En bref
- Malignant a cinq ans et reste unique
- James Wan y lâche totalement la bride
- Sa sortie hybride a cassé son élan
Il y a des films de studio qui sentent la validation en réunion. Et puis il y a Malignant. Sorti en 2021, le film ressemble à ce qui arrive quand un réalisateur a assez de poids pour imposer une idée franchement bizarre, puis qu’on le laisse aller jusqu’au bout. Dans le cinéma grand public, c’est plus rare qu’on ne le croit.

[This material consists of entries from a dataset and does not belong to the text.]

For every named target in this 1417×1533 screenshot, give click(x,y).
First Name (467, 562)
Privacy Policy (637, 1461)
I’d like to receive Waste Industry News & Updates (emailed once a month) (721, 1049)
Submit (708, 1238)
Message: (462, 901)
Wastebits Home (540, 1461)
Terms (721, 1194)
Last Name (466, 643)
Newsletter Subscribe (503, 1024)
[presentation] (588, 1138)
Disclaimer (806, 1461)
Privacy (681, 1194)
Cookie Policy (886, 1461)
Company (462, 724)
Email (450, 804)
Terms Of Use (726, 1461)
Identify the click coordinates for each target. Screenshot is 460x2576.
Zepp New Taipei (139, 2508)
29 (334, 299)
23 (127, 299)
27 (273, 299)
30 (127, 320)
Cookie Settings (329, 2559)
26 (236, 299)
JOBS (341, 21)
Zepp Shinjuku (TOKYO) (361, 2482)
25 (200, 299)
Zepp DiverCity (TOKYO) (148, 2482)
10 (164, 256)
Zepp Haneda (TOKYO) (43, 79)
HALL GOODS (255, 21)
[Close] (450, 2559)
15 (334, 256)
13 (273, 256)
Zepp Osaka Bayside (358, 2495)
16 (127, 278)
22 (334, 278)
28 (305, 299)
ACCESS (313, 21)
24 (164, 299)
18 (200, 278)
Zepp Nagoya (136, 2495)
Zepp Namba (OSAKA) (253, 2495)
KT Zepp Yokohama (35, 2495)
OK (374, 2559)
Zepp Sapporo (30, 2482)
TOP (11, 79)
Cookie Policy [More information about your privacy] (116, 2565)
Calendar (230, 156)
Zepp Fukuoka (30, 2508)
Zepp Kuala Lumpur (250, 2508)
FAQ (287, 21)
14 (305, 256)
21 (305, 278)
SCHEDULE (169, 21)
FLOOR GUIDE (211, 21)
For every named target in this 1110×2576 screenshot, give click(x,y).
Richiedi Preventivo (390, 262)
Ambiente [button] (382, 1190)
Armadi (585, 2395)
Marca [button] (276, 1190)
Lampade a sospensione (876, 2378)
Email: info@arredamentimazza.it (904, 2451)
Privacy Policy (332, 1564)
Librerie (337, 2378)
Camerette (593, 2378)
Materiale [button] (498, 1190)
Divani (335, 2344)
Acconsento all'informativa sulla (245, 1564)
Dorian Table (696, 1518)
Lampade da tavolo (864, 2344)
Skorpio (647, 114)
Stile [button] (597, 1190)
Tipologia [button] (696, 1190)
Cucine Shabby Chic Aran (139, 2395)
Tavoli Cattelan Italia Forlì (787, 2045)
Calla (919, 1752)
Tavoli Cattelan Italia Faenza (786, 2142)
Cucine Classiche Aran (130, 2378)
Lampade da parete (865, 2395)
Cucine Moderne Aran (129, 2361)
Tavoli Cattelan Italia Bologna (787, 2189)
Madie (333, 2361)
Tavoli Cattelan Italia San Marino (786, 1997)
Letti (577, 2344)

Le bonus créatif d’un cinéaste devenu incontournable
À ce moment-là, James Wan ne revenait pas de nulle part. Il sortait de Aquaman, devenu le plus gros succès de l’univers super-héroïque de DC avec plus de 920 millions d’euros (1 milliard de dollars) au box-office. Avant ça, il avait aussi propulsé Furious 7 parmi les très gros cartons mondiaux.
Du coup, quand Warner Bros. voulait naturellement le récupérer pour Aquaman 2, le cinéaste avait un levier. Il s’en est servi pour revenir à l’horreur, son terrain historique, avec un projet beaucoup moins calibré. C’est presque la vieille logique du one for them, one for me, appliquée à un studio majeur.
Et ce retour a du sens si vous suivez sa trajectoire. Saw a lancé l’une des franchises les plus massives du genre. Insidious aussi. Sans parler de son rôle central dans l’univers Conjuring.
Un film qui pousse toutes les obsessions de Wan au maximum
Sur le papier, Malignant suit Madison, incarnée par Annabelle Wallis, une femme paralysée par des visions de meurtres atroces. Le film bascule quand elle comprend que ces cauchemars correspondent à des crimes bien réels, liés à un passé qu’elle ne maîtrise pas encore.
Bon, l’essentiel est ailleurs. Plus le récit avance, plus les révélations partent loin, jusqu’à un final devenu l’un des plus dingues de l’horreur mainstream récente. On savait déjà que James Wan n’avait jamais été un cinéaste très sage, de Saw à Dead Silence. Ici, il monte clairement le curseur encore d’un cran.
La réception en salle raconte pas mal de choses. Lors du premier week-end d’exploitation en 2021, juste après les premières années de pandémie, certaines projections ont viré à l’expérience collective idéale, avec des rires, des sursauts et même des applaudissements. Stephen King lui-même a salué le film. Et le nom Gabriel, pour ceux qui l’ont vu, n’a plus tout à fait la même saveur.
Le bon film, au mauvais moment
Le vrai problème n’était pas son culot. C’était sa fenêtre de sortie. Warner Bros. avait alors choisi de lancer toute sa grille 2021 à la fois en salles et sur HBO Max, un choix qui a lourdement limité son potentiel commercial.
Avec un budget d’environ 37 millions d’euros (40 millions de dollars), Malignant a fini sa course à un peu moins de 32 millions d’euros (35 millions de dollars) dans le monde. Trop peu pour espérer tranquillement une suite, même si James Wan a déjà dit qu’il aimerait bâtir un univers autour du film.
Mais ce semi-échec dit aussi autre chose. L’horreur vit souvent de franchises, et c’est très bien comme ça. Pourtant, voir un film aussi original, aussi audacieux, exister tel quel dans le giron d’un grand studio, ça compte. Peut-être justement parce qu’il restera seul. Et il est toujours disponible en 4K, Blu-ray et DVD.